The method <NUM> can include oscillating a shape of a cross-sectional area along a length of the device's blood channels (ACT <NUM>). Oscillating the shape of the cross-sectional area along the length of the device's blood channels can include changing the cross-sectional area in a pulsatile manner (e.g., constricting and then relaxing the blood channels), changing the cross-sectional area along the length of the blood channels (e.g., constricting the blood channels at points along the length of the blood channels), or a combination thereof (e.g., constricting the blood channels at points in a pulsatile manner).

The shape of the cross-sectional area can be changed by distending the membrane into the blood channels. The membrane can be distended into the blood channels by pressurizing the gas channels. When the pressure in the gas channels is greater than the pressure in the blood channels, the membrane can distend into the blood channels. In some implementations, the membrane can be distended into the gas channels.
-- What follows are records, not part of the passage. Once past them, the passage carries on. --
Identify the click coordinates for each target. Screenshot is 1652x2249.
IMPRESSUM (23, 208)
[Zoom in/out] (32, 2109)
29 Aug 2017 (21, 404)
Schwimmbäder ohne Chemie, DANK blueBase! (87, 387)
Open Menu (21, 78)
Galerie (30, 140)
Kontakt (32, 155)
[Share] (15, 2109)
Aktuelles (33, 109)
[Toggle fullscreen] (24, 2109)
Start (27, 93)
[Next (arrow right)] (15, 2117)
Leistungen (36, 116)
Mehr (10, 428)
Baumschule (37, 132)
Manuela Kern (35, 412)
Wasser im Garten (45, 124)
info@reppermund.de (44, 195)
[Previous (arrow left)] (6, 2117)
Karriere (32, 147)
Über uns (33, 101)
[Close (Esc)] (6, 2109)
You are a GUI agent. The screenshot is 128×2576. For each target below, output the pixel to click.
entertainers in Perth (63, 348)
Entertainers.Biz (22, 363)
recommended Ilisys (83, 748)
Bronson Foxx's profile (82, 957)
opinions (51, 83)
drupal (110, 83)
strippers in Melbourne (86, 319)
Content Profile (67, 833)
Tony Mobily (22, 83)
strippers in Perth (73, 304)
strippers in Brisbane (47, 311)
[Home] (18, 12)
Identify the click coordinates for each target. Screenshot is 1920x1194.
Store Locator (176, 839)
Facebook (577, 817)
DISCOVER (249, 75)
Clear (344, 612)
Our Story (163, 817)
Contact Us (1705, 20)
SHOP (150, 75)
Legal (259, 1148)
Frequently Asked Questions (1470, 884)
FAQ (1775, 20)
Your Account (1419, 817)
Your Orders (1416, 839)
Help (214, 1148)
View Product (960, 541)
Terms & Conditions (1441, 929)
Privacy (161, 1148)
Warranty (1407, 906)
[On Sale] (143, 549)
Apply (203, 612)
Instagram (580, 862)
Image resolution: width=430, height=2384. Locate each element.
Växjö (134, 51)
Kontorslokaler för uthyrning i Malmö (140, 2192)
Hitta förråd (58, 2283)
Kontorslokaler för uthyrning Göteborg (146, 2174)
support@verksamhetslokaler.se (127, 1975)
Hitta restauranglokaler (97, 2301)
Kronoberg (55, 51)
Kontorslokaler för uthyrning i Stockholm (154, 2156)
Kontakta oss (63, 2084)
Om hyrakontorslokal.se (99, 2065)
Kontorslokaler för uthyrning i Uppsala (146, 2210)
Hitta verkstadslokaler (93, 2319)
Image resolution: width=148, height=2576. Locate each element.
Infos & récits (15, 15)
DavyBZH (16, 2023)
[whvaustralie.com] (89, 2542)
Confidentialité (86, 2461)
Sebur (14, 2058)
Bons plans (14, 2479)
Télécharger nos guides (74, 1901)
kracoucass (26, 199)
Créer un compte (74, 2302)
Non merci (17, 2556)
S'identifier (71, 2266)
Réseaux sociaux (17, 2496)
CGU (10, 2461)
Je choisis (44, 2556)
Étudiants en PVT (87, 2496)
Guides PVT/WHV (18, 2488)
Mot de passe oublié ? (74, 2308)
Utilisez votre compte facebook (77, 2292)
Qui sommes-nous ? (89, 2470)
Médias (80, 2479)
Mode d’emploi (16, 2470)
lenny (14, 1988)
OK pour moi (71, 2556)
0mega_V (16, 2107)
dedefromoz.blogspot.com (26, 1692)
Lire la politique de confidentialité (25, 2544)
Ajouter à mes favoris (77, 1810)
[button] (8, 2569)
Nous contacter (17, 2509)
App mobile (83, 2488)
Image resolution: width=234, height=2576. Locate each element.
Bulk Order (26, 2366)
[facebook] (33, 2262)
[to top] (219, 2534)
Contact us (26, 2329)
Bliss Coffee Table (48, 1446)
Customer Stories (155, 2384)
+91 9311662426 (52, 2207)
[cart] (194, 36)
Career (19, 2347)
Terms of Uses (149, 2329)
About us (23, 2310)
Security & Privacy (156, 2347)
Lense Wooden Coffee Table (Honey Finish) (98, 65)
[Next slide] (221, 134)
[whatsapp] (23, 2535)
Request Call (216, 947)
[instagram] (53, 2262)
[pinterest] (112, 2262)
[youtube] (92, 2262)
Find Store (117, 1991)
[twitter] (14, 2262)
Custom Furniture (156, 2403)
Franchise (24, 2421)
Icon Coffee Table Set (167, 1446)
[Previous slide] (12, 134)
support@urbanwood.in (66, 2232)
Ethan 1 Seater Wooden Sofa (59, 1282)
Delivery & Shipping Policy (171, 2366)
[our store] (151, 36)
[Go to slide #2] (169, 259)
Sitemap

In some implementations, the microfluidic device is placed into a pressure vessel. The inlets to the device's gas channels can be open to the ambient environment such that the pressure within the gas channels is substantially that of the pressure within the pressure vessel. By pressurizing the pressure vessels, the gas channels pressurize and distend the membrane. The level of pressure in the pressure vessel can be controlled to be greater than or less than the pressure of the blood within the blood channels. The gas can be flowed through the gas channels with a pulsatile flow. The pulsatile flow can be generated by oscillating the pressure within the pressure vessel between a relatively low and a relatively high-pressure value. The relatively low pressure can be a pressure less than or about equal to the pressure within the blood channels and the relatively high pressure can be a pressure greater than the pressure in the blood channels. The pressure controls the amount the membrane distends. The membrane distension can control the shape of the cross-sectional area of the blood channels. The amount of the membrane's distension can be relative to the gas pressure of the gas in the plurality of gas channels.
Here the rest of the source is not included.